Harry Smith, prototype tile set, 1960, 36 tiles, acrylic or vinyl on board, each tile 10 × 10 cm  

What kind of interaction, what kind of process? ‘Aside from the capitalist enterprises, like the laminates or the cards, most of the stuff seems detached from any kind of purpose, which is really refreshing,’ Bove says. ‘It’s not like everybody wasn’t a narcissist or didn’t have a huge ego, but the things they were making didn’t necessarily serve that. They seem detached from the lust of result.’

Philip Smith concurred. ‘There are certain types of figures that are more amenable to historiography,’ he said, ‘but these guys’ – Lionel Ziprin and Harry Smith and others in the milieu – ‘are really hard to pin down. In fact, when you pin them down you’re almost spoiling the sample. It’s like a quantum art history: if you’re observing them, you can’t figure out both their position and velocity at the same time.’ 

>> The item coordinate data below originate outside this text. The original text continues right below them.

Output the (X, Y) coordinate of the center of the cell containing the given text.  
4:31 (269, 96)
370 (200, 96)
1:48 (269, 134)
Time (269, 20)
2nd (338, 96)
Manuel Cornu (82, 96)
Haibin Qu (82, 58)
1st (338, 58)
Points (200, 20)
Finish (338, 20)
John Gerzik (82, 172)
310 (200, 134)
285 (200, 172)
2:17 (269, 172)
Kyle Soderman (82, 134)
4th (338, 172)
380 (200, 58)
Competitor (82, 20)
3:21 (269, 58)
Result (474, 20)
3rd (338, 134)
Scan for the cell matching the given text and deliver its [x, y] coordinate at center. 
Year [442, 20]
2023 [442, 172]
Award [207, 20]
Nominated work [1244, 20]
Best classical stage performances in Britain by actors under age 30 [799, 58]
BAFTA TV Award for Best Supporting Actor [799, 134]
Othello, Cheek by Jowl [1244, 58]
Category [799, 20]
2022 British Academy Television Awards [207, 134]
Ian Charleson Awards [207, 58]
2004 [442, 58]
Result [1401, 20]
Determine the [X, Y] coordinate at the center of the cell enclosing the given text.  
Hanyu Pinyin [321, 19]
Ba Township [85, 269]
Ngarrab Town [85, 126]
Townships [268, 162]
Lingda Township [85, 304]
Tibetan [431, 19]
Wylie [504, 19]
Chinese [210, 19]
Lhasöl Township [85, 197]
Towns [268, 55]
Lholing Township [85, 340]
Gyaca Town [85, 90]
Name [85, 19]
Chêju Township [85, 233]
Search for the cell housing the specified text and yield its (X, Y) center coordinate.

Harry Smith, design for Qor Corporation, 1960, acrylic or vinyl on cardboard, 35 × 35 cm

Harry Smith exemplifies the notion, as a polymath so prodigious that any attempts at classification quickly turn to farce. ‘What I find interesting about him,’ Bove said while peering down at a print of Smith’s Tree of Life in the Four Worlds (1954), ‘is how resistant he is to categorization or consumption on any level. You could try to consume part of it, but it will resist you. Sometimes with a work of art you can know and interpret it, and there’s no remainder. It’s consumable. But with his work, the more you look at it, it just becomes more and more detailed. You don’t arrive anywhere – you just keep going deeper in. There is way more that remains than what you’re actually able to reckon with.’

For Zia Ziprin, the idea is to find an accessible, sustainable home for the archive so that attempts at such reckoning – with Harry Smith and her father and so many more – can continue. ‘We need a space,’ she said. ‘We need a whole production company.’

Andy Battaglia is a writer based in New York, USA. His work has appeared in The Wall Street Journal, The Wire and The National, among others. He is an organizer/curator of Unsound, a music and arts festival in New York and Kraków, Poland.